隣の木箱にはガノンバルドの肉を使った干し肉が、まだまだどっさりと収められていた。あれだけ食べたのにまだまだ残っているのは嬉しい事だが、俺たちだけで食いきれるだろうか。
なーんて呑気な思考も、倉庫の片隅に急遽設けられたスペースを訪れた途端に消え失せる。
無造作に置かれた木製の椅子。そこに腰を下ろしているのは、黒い軍服に身を包み、頭から2本の角を生やした蒼い髪の少女だった。クラリスとの真っ向からの殴り合いの最中に髪紐がどこかに行ってしまったのだろう、戦闘中はポニーテールだった彼女の髪は解けてしまっている。
癖のない、さらりとした蒼い髪は凪いだ海原を思わせるけれど、長い前髪の隙間から覗く相貌は血のように紅い。禍々しい色合いのそれはクラリスにも共通した特徴で、瞳の形状は人間や獣人のものとは明らかに異なる。どちらかというとトカゲやワニ、竜といった爬虫類を思わせる形状だ。

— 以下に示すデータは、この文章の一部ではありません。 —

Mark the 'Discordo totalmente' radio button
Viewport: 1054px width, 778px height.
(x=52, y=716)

瞳の形状が違うのは、きっと彼女が竜人だからなのだろう。
俺たちの来訪を知るなり、彼女は不機嫌そうな表情を浮かべた。
そりゃあまあ、こんな薄暗い倉庫の中で椅子に座らされていれば不機嫌にもなるだろう。それに加え、両手両足は番線で椅子にぐるぐる巻きにされているし、その上からダクトテープで補強する徹底ぶり。
クラリスと同じ種族だから、そのパワーは人間を遥かに超越している。本気で殴りかかれば、人体の骨なんぞ簡単に粉砕してしまうだろう。見た目は華奢な女の人だけど、その身体には戦車みたいなパワーが備わっている。

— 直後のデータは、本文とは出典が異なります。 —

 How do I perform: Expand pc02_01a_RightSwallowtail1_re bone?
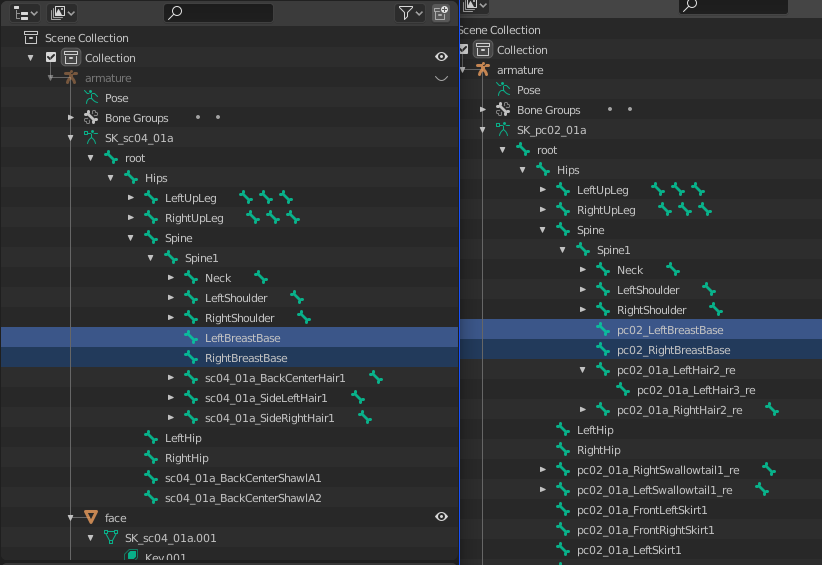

生半可な拘束では簡単にぶち破るだろうし、列車の中であのパワーを発揮されたら色々と拙い。このガッチガチの拘束は妥当……というか、これですら役不足なのではないだろうか。
彼女の向かいで煙草をふかしていたパヴェルは、携帯灰皿の中に灰を落としながら「頑固な女だよ」と悪態をついた。
今のところ、彼女に目立った外傷はない。パヴェルの事だ、いったいどんな”尋問”をするのか分かったもんじゃないが、まあ、いつぞやの狼犬の剣士の一件もある。過激な手段に出るんじゃないかと気が気じゃなかったが、今のところは穏便に済ませているようだ……今のところは。

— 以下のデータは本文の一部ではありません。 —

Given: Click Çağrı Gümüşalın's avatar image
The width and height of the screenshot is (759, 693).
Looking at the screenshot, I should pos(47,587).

パヴェルが椅子を持ってきてくれたので、それに腰を下ろして彼女の向かいに座った。俺の隣ではクラリスが、いつでも彼女を射殺できるようにグロック18Cを手にして待機している。
殺さず、生け捕りにできたのは奇跡と言っていいだろう。明らかに、殺さないように加減しながら勝てる相手ではなかった。
「……君の名前は?」
「……」
「どこから来たの?」
「……」
「目的は何?」
「……」
全然答えてくれない。
そりゃあそうだよな、とは思うけど、それにしたってもうちょいリアクション返してくれないかな……。
「ご主人様が問いかけているのです、何か仰いなさい」
痺れを切らしたクラリスが問い詰めるも、彼女は相変わらず無言だった。ただ、じっと俺を睨みつけている。あの血のように紅い、爬虫類特有の瞳で。
「……Йas galhat кrak baltion гraess(文明の間借り人風情が偉そうに)」
「あなた……っ!」
「なんだクラリス、彼女は何て?」
「……」
伝えるべきか、伝えないべきか。
葛藤するクラリスの表情から、今の未知の言語の意味を何となく察した。彼女の口から標準ノヴォシア語に翻訳する事すら憚られるような、まあ要するに罵倒とか侮辱の類の言葉なのだろう。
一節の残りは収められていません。